Quibi miał być nowoczesnym serwisem VOD, dostosowanym do współczesnego widza. Nie przetrwał jednak próby czasu i już niedługo zostanie zamknięty.
Quibi to dostosowany do smartfonów serwis VOD, który wystartował w kwietniu tego roku. Jako startup zgromadził niemal 2 miliardy dolarów. Do usługi przekonano ponad 7 milionów użytkowników, a firma otrzymała 250 milionów dolarów przychodu z abonamentów. Pomysł przyjęto entuzjastycznie, jednak ostatecznie nie udało się przyciągnąć widzów na stałe.

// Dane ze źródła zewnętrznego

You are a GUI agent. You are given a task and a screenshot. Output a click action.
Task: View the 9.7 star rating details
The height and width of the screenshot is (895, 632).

Plotki o zamknięciu Quibi słychać już od kilku dni
Informacje o problemach serwisu zaczęły się od raportu The Information. Podano w nim źródła mówiące o tym, że Jeffrey Katzenberg (założyciel i prezes) powiedział współpracownikom, że najwyraźniej będzie musiał zamknąć firmę. Pojawiły się również informacje o próbach jej sprzedania.
Następnie opublikowano raport The Wall Street Journal, który nie pozostawiał już większych wątpliwości co do ostatnich dni serwisu. Według wspomnianego raportu, prezes dzwonił do inwestorów, aby poinformować ich o zamknięciu firmy. Wcześniej oczywiście rozważano inne opcje i przez kilka tygodni bezskutecznie szukano firmy, która chciałaby kupić serwis.
Ostatecznie potwierdzono zamknięcie Quibi
Firma potwierdziła zakończenie działalności i informacje, które wyciekły podczas rozmów z inwestorami. Założyciele serwisu przyznali, że Quibi nie odniósł większego sukcesu najprawdopodobniej dlatego, że „sam pomysł nie był wystarczająco przekonujący, by uzasadnić samodzielną usługę VOD, albo z powodu złego wyczucia czasu”.
Złe wyczucie czasu jak najbardziej mogło wpłynąć na brak zysków. Sytuacja z epidemią była w kwietniu już bardzo rozwinięta, a użytkownicy mogli być niechętni na wykupienie nowej usługi - zwłaszcza widząc czający się za rogiem kryzys gospodarczy. Wielu widzów przyznało też, że po bezpłatnym okresie próbnym nie przedłużali usługi, bo Quibi ostatecznie nie wyróżniał się niczym wyjątkowym.
Zamknięcie ogłoszono zaledwie dzień po wystartowaniu aplikacji Quibi w Apple TV i Android TV.
Źródło: Quibi, The Information, The Wall Street Journal
Warto zobaczyć również:
- Wielkie nazwiska na małym ekranie. Quibi to VOD z nowym podejściem
- Co nowego na Netflix
- Co nowego na HBO GO
Komentarze
6To jest typowa zagrywka. Wybrac intratny biznes, zbudowac hype, wciagnac znane nazwisko zeby uwiarygodnic, potem zdefrsudowac kase inwestorow, wymyslic bzdetny powod ze sie nie udalo I oglosic bankructwo...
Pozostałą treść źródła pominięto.